The fine-tuned Indus model is implemented for inference on a platform powered by 5th Gen Intel® Xeon® processors. Intel collaborated with Bud Ecosystem to develop a custom version of the model, integrating Bud Runtime and an inference stack to enhance functionality. The solution is optimized to leverage Intel® Advanced Matrix Extensions (Intel® AMX) and Intel® Advanced Vector Extensions 512 (Intel® AVX-512), improving inference performance.
NUMA (Non-Uniform Memory Access) architecture considerations were incorporated to address memory performance issues, ensuring efficient parallel application processing. The model was validated and benchmarked using the LLMPerf library, which involved load tests to measure inter-token delay and generation throughput for both individual and concurrent queries.
Benefits offered by Bud Runtime
Intel collaborated with Bud Ecosystem to develop a custom version of the model, integrating Bud Runtime and an inference stack to enhance functionality. The benefits offered by Bud includes;
- High Throughput and Concurrency:The engine supports the creation of portable and production-ready LLM applications, providing high throughput and concurrency. This is achieved on Intel® Xeon® processors from the 4th, 5th, and 6th generations, ensuring efficient handling of large-scale applications.

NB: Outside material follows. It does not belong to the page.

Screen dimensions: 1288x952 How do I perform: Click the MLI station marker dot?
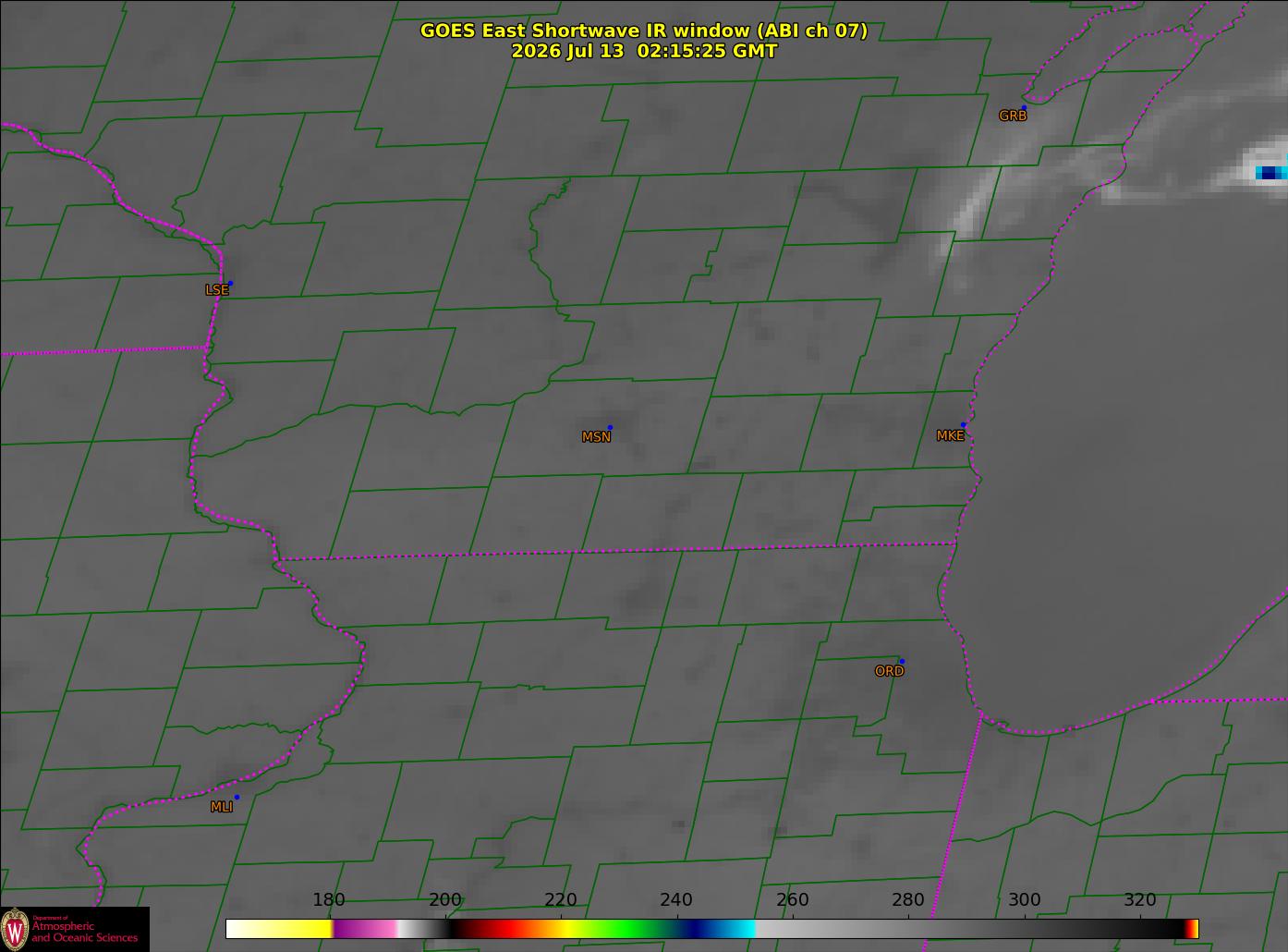(x=237, y=797)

- State-of-the-Art Optimization:Bud Runtime employs advanced optimization methods to enhance performance and security. This includes ensuring the best total cost of ownership (TCO) for return on investment (ROI) and performance-driven applications.
- Enhanced Performance:The engine utilises Intel® Advanced Matrix Extensions (Intel® AMX) and Intel® Advanced Vector Extensions 512 (Intel® AVX-512) to improve inference serving performance, optimising computational efficiency and data processing.
- Scalable Architecture:Bud Runtime supports ‘Across the Box Scale Out’ and ‘In-Box Scale Out’ approaches with Sub NUMA (Non-Uniform Memory Access) clusters, addressing memory performance issues and enabling efficient parallel application processing.
- Unified API and Toolchain:It provides a singular API set and toolchain for seamless integration and deployment, streamlining the development and management of LLM applications.
Key Results
The Indus Language Model has undergone extensive benchmarking on the Intel platform, demonstrating robust performance across several critical areas. These include Time to First Token (TTFT), inter-token latency, input prompt length, output prompt length, and overall throughput (measured in tokens per second) at varying levels of concurrent requests.
- Throughput:The model achieves an average of 33.9984 tokens per second, demonstrating robust throughput capabilities.
- Response Time:The total response time ranges from 0.249 to 4.27 seconds for processing 22 to 167 tokens, with an average end-to-end latency of 3.07 seconds.
- Time to First Token (TTFT):For 2 NUMA nodes and 100 concurrent requests, TTFT was 8.03 secondsFor 90th percentile requests with 200 concurrent requests, TTFT was 17.18 seconds.
- Performance Comparison:The performance of the Indus LLM is comparable to GPU inference, indicating its efficiency.
- Scalability:The model’s performance scales effectively with the number of NUMA nodes and maintains high throughput even with increased concurrent requests
- Responsiveness:The Indus LLM shows impressive responsiveness and versatility, handling various linguistic tasks with low inter-token latency and effective performance across different input and output prompt lengths.
Overall, the Indus LLM proves to be a robust, versatile, and efficient model for natural language processing tasks, demonstrating strong scalability and performance on the Intel platform.